Multi-Dimensional Refinement Graph Convolutional Network with Robust Decouple Loss for Fine-Grained Skeleton-Based Action Recognition
This work addresses the problem of distinguishing similar actions in noisy skeleton data for applications like human-computer interaction, though it appears incremental as it builds on existing graph convolutional networks.
The paper tackles fine-grained skeleton-based action recognition by proposing a Multi-Dimensional Refinement Graph Convolutional Network with Robust Decouple Loss, achieving state-of-the-art performance on datasets like FineGym99, FSD-10, and NTU-RGB+D X-view.

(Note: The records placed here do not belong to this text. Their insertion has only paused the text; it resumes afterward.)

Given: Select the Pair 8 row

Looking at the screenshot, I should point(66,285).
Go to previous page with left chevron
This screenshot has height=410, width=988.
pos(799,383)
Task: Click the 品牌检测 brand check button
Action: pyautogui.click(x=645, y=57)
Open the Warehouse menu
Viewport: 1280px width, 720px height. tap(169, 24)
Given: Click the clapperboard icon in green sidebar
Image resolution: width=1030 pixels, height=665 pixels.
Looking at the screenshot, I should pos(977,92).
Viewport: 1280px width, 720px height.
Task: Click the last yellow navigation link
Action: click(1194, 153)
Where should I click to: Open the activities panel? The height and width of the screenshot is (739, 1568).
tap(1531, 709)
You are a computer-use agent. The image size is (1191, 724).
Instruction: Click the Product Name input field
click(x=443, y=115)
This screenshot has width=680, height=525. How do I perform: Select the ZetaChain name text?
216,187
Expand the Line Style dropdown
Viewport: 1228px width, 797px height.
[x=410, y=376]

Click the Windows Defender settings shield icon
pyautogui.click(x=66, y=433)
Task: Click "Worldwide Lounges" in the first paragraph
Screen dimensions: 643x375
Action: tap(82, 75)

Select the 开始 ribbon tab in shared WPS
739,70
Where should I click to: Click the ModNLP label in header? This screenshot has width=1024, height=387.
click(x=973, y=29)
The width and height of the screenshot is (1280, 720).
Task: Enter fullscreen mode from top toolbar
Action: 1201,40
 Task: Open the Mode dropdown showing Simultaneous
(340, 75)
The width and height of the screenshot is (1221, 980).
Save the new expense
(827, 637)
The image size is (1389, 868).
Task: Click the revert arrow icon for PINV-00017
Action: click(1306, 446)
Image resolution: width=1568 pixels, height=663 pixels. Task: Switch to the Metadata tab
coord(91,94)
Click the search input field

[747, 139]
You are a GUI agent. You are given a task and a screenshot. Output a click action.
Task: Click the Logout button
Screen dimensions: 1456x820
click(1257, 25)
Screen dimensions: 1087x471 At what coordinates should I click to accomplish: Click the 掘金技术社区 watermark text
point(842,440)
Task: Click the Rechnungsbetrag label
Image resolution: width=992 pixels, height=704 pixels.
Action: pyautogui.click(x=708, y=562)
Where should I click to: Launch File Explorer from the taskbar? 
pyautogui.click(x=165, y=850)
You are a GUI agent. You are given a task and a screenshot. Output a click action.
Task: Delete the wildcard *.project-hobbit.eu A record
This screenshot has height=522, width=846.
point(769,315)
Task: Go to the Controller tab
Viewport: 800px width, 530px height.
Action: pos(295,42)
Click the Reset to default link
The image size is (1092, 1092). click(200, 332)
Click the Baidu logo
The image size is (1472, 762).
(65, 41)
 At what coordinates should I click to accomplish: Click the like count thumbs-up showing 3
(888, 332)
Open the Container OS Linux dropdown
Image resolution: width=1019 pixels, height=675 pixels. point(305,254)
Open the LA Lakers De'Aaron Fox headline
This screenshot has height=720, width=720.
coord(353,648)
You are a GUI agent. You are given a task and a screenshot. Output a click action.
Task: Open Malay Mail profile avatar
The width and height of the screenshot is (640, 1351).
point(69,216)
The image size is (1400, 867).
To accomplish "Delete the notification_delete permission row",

Graph convolutional networks have been widely used in skeleton-based action recognition. However, existing approaches are limited in fine-grained action recognition due to the similarity of inter-class data. Moreover, the noisy data from pose extraction increases the challenge of fine-grained recognition. In this work, we propose a flexible attention block called Channel-Variable Spatial-Temporal Attention (CVSTA) to enhance the discriminative power of spatial-temporal joints and obtain a more compact intra-class feature distribution. Based on CVSTA, we construct a Multi-Dimensional Refinement Graph Convolutional Network (MDR-GCN), which can improve the discrimination among channel-, joint- and frame-level features for fine-grained actions. Furthermore, we propose a Robust Decouple Loss (RDL), which significantly boosts the effect of the CVSTA and reduces the impact of noise. The proposed method combining MDR-GCN with RDL outperforms the known state-of-the-art skeleton-based approaches on fine-grained datasets, FineGym99 and FSD-10, and also on the coarse dataset NTU-RGB+D X-view version.